If you were living in America and paying attention to TV trends back in 1983 then you surely remember the NBC TV movie ADAM. A dramatization of the 1981 disappearance of six-year-old Adam Walsh, and the subsequent struggles of his parents, played by Daniel J. Travanti and JoBeth Williams, to get the US government to pay more attention to the issue of child abduction, it was, after THE DAY AFTER, the most iconic TV movie of its era. ADAM has held up a lot better than THE DAY AFTER, although its portrayal of an America in which grieving parents are unable to get the government to go along with them seems downright surreal in these days of Amber Alerts, Megan’s Law and the popular AMERICA’S MOST WANTED TV program—which, of course, was hosted and produced by John Walsh, Adam’s real-life father.
Travanti is impeccable as John Walsh, and JoBeth Williams once again proves she has a special talent for playing grieving mothers (in a role not dissimilar to the one she essayed in POLTERGEIST). The early scenes with her in the Hollywood, FL department store where Adam disappeared are profoundly tense and alarming, as they should be, and played flawlessly. So too the later ones in which Travanti and Williams desperately attempt to find their son while constantly being (falsely) reassured that Adam will turn up shortly and everything will be alright.
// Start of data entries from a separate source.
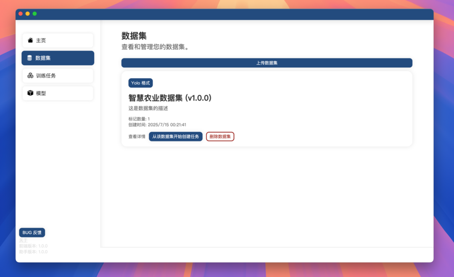Click the red 删除数据集 button
Screen dimensions: 454x277
(x=220, y=136)
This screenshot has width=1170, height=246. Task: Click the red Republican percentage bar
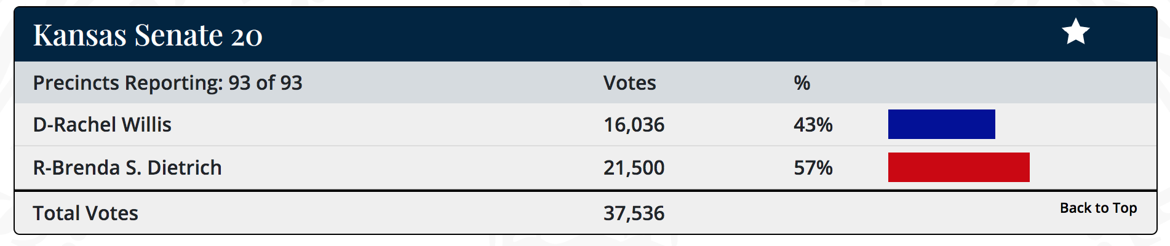click(x=958, y=167)
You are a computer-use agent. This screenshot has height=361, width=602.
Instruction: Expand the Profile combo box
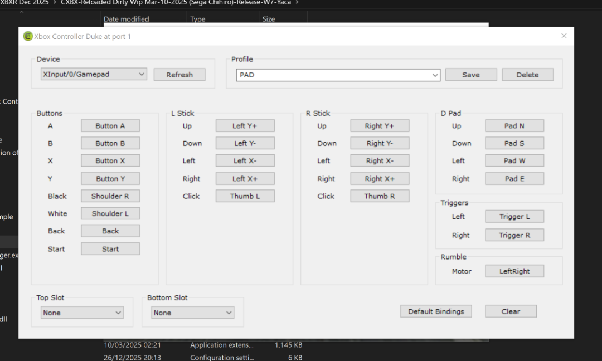click(435, 75)
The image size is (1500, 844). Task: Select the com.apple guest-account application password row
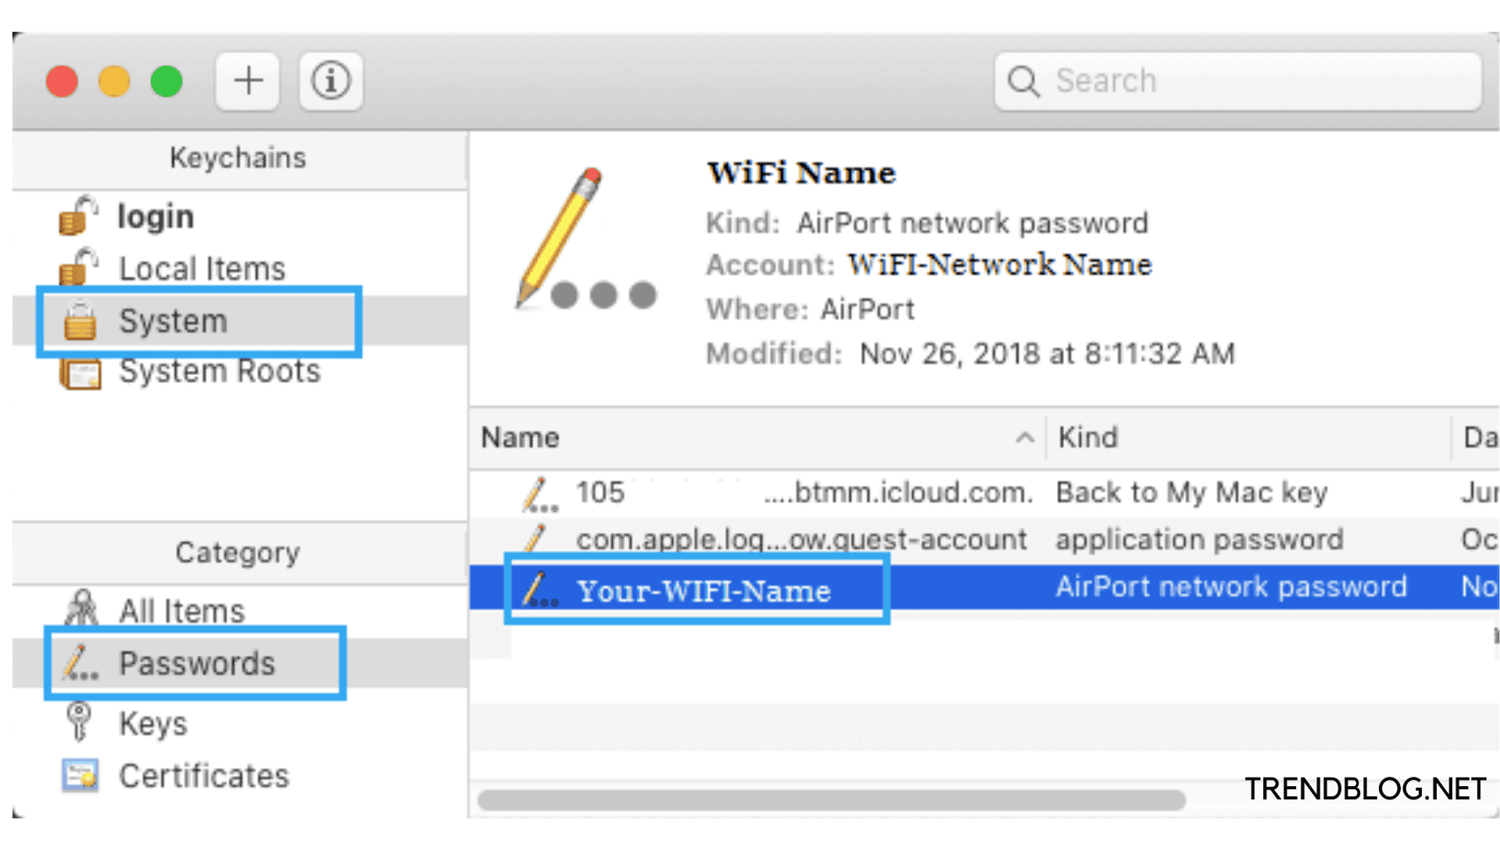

As we all know, things did not turn out alright. Adam’s remains were eventually found in a Florida swamp and his parents were left devastated, a process this film takes us through step by agonizing step.
For completeness sake I’ll mention ADAM: HIS SONG CONTINUES, the much lesser 1986 sequel to ADAM. It shows what happened with the Walshes after ADAM premiered, in terms of unwanted media attention, further battles on Capitol Hill and the revelation of Adam’s possible murderer (serial killer Ottis Toole, whose complicity has since been confirmed). Far more scattershot and disjointed than its predecessor, it’s watchable, at least, but that’s about all it is, with much bad acting and indifferent filmmaking. It concludes on a stunningly bleak and unsettled note, with the Walshes attempting to rescue an abducted girl—and failing!
2009’s ADAM, the most atypical film on this list, is, conversely, a pretty typical indie rom-com. That means it thinks it’s a lot more daring and unconventional than it actually is.
It’s yet another wholly unlikely love story between a seriously weird dude (Hugh Dancy) and a beautiful woman (Rose Byrne) who’s hopelessly out of his league—a situation that has become quite common in modern American cinema, so much so that it was already a cliché when this film appeared. Dancy, in the title role, has Asperger’s Syndrome, which as portrayed in this movie causes him to act like Rain Man’s annoying little brother, even though we’re evidently supposed to find his quirky behavior endearing. I predicted early on what beats this movie would hit—the meet cute, tentative romance, third act break-up and eventual teary reconciliation—and, with the exception of that last point (the unsettled ending is the one area in which writer-director Max Mayer can be said to really buck convention), was pretty dead-on.
The film, in short, is a by-the-numbers bummer. I’d recommend 500 DAYS OF SUMMER, another quirky indie rom-com from ‘09, in its place.